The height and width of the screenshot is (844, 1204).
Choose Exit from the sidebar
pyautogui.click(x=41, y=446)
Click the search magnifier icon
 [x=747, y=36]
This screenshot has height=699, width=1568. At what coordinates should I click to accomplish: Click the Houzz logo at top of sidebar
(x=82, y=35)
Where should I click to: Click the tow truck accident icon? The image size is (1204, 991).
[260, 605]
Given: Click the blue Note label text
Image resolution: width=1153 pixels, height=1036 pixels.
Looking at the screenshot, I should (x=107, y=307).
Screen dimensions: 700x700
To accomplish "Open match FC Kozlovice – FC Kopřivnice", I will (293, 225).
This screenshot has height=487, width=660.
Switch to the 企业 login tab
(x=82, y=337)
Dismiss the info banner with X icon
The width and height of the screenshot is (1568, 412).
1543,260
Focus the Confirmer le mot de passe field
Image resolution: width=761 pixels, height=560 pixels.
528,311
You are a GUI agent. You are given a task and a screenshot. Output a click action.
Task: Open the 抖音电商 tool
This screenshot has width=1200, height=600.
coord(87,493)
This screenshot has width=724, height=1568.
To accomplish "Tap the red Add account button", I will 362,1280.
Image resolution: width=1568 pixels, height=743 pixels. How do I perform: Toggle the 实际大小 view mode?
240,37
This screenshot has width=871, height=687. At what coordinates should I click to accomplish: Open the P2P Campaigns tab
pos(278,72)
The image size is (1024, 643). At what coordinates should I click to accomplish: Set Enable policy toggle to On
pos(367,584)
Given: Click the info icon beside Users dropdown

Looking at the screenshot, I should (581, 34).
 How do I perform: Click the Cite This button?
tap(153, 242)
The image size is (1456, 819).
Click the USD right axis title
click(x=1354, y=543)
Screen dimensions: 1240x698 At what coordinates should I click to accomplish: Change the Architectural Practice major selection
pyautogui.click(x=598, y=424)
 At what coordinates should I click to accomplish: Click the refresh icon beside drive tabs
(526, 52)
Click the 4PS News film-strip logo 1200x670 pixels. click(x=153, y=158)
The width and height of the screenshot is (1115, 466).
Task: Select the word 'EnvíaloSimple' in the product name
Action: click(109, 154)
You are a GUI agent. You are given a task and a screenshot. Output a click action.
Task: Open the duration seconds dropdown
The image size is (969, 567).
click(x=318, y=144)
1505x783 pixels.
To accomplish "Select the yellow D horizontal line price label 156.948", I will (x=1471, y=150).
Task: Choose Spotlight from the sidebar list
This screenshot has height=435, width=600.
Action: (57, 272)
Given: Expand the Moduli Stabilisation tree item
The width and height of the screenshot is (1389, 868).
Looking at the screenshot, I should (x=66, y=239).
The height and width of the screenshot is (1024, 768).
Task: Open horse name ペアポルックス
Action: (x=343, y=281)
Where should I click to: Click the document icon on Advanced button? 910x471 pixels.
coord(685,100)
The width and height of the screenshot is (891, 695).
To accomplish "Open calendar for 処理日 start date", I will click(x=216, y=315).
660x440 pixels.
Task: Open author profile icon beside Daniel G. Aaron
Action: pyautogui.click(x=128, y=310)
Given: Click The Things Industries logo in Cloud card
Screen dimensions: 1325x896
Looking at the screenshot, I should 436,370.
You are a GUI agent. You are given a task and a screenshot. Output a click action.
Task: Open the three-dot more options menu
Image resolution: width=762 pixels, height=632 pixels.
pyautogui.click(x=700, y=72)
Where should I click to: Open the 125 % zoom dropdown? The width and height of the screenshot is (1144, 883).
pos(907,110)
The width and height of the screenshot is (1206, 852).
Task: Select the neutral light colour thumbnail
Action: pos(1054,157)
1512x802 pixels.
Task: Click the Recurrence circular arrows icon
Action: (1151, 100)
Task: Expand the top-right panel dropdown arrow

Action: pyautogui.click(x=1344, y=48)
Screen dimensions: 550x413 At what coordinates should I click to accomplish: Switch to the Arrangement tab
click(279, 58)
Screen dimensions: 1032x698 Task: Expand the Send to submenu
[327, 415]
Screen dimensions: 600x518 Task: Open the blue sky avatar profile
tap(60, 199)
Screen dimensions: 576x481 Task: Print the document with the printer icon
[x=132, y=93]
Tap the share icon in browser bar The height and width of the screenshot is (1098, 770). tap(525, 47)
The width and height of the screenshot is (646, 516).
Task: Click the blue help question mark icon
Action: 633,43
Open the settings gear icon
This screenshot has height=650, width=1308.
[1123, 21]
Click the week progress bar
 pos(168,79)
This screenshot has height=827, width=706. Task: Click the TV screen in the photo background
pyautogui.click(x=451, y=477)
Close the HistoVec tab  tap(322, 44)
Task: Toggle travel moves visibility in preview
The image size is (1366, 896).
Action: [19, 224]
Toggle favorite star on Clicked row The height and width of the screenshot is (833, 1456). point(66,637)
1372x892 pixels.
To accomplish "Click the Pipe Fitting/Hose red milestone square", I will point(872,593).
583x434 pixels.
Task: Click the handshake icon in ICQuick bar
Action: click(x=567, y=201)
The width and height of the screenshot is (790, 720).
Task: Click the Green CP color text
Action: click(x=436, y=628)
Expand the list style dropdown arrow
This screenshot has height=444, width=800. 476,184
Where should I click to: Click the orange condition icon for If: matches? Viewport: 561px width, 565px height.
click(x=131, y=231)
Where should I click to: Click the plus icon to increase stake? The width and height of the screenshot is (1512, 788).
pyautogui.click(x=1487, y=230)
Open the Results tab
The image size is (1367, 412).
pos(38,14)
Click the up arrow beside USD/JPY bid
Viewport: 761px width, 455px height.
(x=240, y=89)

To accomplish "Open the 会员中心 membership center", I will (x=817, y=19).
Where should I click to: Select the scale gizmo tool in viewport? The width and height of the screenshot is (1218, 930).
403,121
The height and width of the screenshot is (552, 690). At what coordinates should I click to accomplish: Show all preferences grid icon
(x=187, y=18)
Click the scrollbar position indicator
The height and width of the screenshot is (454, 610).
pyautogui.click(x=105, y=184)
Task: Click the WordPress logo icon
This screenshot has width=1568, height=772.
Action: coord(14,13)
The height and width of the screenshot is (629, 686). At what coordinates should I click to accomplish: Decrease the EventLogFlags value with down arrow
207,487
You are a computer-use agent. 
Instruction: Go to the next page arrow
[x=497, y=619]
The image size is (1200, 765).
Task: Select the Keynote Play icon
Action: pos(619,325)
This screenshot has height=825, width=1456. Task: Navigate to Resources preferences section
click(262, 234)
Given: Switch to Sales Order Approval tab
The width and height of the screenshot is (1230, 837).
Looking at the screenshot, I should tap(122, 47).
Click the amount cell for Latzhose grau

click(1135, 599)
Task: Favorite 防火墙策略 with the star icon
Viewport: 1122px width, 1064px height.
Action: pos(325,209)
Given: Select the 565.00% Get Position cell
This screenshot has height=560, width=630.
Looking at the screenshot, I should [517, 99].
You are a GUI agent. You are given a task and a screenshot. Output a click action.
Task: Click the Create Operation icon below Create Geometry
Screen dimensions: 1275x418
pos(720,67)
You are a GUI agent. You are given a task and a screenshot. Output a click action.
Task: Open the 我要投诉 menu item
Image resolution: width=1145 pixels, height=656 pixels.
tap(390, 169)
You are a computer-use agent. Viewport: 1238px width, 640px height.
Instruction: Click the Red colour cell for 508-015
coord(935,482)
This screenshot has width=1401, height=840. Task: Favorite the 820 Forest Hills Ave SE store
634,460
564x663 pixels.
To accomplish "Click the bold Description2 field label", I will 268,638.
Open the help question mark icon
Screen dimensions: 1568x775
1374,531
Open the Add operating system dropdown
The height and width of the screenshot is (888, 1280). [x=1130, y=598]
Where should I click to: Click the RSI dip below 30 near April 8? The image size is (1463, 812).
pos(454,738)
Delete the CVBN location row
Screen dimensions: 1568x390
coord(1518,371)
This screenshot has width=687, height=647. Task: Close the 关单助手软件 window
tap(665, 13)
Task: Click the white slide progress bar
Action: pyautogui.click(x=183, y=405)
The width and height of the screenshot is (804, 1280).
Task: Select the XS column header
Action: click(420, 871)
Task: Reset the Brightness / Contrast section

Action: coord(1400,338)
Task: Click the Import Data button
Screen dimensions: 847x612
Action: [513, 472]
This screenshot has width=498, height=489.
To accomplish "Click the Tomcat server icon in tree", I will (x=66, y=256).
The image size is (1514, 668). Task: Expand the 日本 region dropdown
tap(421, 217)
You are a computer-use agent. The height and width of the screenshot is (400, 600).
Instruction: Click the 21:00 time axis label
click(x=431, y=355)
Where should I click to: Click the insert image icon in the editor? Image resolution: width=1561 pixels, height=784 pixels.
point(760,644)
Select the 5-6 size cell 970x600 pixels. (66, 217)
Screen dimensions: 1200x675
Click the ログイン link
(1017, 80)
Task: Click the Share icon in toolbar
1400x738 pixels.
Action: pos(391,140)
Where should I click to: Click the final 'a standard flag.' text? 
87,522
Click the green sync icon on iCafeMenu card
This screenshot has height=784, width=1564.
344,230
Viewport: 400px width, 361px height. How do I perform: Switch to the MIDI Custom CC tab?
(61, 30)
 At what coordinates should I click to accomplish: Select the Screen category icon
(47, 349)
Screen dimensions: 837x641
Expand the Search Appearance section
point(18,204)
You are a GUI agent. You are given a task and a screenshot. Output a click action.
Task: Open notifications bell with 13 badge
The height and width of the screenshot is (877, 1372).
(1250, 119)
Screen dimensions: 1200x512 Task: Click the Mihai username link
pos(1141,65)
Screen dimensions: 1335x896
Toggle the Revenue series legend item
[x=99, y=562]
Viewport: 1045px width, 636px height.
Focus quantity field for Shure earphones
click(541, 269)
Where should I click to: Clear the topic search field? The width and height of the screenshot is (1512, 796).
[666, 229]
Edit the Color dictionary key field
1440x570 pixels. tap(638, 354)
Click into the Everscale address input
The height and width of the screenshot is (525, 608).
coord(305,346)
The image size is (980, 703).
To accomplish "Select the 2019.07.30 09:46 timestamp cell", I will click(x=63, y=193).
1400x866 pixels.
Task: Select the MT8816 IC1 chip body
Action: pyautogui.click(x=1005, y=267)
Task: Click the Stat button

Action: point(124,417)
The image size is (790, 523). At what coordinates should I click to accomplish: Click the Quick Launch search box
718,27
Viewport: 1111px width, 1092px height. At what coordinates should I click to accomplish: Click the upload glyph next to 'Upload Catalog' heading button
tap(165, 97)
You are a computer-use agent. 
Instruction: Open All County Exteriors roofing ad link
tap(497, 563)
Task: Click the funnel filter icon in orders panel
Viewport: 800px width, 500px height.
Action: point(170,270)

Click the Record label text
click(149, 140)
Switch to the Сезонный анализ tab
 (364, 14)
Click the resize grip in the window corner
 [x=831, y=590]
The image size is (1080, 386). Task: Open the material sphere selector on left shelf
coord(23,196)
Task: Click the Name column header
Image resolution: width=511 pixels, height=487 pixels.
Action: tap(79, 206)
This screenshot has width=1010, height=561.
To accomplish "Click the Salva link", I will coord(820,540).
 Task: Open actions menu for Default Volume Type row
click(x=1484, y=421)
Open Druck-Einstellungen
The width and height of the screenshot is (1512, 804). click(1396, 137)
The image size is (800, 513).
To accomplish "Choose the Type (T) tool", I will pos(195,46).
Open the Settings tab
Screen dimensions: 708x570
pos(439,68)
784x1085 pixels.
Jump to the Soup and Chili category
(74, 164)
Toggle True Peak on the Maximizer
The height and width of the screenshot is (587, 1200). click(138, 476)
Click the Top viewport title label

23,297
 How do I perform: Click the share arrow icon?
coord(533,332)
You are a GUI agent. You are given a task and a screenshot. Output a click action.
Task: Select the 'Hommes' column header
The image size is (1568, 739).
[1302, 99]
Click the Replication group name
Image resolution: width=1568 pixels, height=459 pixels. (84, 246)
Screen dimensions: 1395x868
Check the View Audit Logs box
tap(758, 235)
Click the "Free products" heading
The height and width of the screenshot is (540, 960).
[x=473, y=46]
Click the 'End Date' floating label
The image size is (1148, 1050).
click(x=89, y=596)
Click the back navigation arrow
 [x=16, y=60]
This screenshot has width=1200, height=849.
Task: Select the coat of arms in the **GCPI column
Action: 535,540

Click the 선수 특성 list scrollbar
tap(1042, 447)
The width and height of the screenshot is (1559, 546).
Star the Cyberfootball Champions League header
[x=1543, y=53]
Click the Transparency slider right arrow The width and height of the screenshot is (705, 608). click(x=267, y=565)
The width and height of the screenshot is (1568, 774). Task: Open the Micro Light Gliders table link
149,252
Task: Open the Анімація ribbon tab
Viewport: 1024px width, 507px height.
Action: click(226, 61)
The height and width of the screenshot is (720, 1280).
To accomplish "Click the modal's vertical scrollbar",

********

▸ REQUIRED ACTION
Each line that contains "card" is to be copied from the listing above.

▸ PROBLEM SOLUTION
Given: Click The Things Industries logo in Cloud card
Click the green sync icon on iCafeMenu card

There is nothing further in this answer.